The letter also notes that while half of the $25 million was already transferred to the Vatican – for the IDI – Cardinal Wuerl “has written to the Secretary of State to request, given the circumstances surrounding this grant, that the Holy See decline to accept any further monies pursuant to the grant that was approved in December.”

Moreover the executive proposes a “new grant policy wherein any grant of more than $1 million must be approved by a majority of both lay and clerical Trustees on the Board.”

A first attempt to quell the stewards was sent on January 8 suggesting that the massive request of funds for the corrupt hospital was actually a part of Pope Francis’s effort to fight financial corruption. Accompanied by a letter and reflection from Cardinal Wuerl, a “PF Stewards Report” explained that the $25 million request of the Pope for the IDI was made, “in the larger context of the Holy Father’s commitment to confront and eliminate corruption and financial mismanagement both within the Vatican itself and in outside projects with which it was involved or sponsored.” [By helping an institution known to be very corrupt and mismanaged???]

A highly trusted source inside the Vatican informed LifeSiteNews that much financial corruption continues unabated under Pope Francis even though the Pope is kept informed. [Remember Archbishop Farrell and John Allen swear Bergoglio knows everything that is said and done at the Vatican! Boy, is that ever a boomerang statement!]

The Papal Foundation has a stellar record of assisting the Popes to support the poor, largely in developing nations. Since their first gift to Pope St. John Paul II in 1990, the Foundation’s fund has grown to over $215 million, and has given a total of $121 million in grants and scholarships.

From a look at their recent grants it is evident that the use of funds heretofore has been above reproach. The wealthy American Catholic families funded the building of churches, monasteries, schools and seminaries in impoverished nations. AIDS hospices, facilities for care of youth with physical and mental disabilities, and the like have also benefited from their generosity.

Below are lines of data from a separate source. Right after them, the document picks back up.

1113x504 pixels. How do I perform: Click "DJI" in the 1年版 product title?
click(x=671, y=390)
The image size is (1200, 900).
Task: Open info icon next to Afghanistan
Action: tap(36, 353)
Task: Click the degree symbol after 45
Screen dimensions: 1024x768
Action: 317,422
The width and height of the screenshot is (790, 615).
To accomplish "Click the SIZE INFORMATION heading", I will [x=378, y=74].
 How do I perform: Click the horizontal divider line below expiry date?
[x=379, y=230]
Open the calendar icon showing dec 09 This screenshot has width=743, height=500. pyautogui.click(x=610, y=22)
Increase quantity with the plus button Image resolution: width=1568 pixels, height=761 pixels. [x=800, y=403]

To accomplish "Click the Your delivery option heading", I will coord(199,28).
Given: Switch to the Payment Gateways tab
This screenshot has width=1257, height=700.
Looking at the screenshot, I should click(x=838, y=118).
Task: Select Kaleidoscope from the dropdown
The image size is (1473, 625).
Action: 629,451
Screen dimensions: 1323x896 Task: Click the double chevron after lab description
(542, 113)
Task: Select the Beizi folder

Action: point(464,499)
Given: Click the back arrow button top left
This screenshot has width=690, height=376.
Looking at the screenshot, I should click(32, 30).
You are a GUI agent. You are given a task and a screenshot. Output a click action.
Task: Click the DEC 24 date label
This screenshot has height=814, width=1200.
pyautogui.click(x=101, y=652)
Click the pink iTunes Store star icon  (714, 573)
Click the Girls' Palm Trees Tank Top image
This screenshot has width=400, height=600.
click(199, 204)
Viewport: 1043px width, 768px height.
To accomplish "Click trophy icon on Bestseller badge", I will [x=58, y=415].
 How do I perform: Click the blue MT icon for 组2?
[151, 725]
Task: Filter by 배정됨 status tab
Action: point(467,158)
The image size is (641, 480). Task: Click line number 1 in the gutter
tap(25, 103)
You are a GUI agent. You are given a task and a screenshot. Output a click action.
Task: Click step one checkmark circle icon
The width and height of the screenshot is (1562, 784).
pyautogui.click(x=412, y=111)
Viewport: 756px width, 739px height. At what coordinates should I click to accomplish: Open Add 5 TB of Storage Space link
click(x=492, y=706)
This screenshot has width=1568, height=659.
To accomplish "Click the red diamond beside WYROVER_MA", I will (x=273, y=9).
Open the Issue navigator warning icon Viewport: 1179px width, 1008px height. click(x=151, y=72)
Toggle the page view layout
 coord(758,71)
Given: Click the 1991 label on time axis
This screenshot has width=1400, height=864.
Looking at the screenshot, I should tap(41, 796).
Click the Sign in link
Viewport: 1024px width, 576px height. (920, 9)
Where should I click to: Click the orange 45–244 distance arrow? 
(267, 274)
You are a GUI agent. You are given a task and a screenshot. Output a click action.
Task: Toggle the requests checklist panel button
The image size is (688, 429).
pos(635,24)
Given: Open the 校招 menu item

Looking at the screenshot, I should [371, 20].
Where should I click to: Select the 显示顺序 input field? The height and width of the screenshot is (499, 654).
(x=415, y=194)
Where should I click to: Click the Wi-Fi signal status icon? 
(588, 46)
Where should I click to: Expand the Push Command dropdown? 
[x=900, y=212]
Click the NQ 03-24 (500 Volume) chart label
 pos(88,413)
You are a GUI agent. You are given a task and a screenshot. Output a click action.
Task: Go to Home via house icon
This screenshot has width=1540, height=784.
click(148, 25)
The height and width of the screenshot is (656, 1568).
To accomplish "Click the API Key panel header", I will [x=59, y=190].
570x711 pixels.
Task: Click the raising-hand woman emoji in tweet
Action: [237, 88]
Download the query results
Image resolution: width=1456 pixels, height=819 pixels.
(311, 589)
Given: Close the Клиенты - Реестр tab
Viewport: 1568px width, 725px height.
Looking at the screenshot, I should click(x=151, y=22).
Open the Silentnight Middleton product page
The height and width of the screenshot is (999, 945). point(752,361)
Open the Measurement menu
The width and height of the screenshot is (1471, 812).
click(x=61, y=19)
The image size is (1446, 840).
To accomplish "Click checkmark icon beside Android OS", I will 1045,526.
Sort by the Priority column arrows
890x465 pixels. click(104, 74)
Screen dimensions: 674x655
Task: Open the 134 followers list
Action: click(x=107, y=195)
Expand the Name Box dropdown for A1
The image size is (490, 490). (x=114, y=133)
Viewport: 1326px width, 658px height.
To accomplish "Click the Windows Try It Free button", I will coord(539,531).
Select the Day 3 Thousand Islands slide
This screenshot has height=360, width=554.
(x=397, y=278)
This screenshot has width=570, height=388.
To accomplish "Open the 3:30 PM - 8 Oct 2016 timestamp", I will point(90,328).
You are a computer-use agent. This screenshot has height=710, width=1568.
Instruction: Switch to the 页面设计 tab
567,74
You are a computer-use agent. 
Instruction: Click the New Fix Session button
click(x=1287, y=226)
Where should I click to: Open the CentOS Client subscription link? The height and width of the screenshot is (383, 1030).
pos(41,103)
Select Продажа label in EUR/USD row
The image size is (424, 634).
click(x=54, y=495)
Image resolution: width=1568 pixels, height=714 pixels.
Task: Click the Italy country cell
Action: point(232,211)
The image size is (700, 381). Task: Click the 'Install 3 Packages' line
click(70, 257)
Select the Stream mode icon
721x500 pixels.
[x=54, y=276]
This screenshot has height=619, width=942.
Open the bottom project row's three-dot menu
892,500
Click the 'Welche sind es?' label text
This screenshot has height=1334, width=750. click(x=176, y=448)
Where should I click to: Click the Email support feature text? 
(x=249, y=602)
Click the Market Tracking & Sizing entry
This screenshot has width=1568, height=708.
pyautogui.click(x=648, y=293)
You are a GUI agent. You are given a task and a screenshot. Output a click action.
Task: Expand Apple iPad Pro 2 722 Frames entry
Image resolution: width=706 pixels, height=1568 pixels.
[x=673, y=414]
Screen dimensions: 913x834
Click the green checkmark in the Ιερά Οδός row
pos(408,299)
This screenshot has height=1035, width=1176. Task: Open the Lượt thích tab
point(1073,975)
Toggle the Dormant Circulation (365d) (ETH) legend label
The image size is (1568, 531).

It seems this scandal is the first in the 30-year history of the organization. The executive letter states: “It is true that over the last fifteen years, if not longer, most of our donations have gone to the poor, and most of those poor have been in the poorer countries of the world.” It acknowledges that throughout the organization’s history, “almost all of the decisions of the organization were made with near unanimity of the Board.”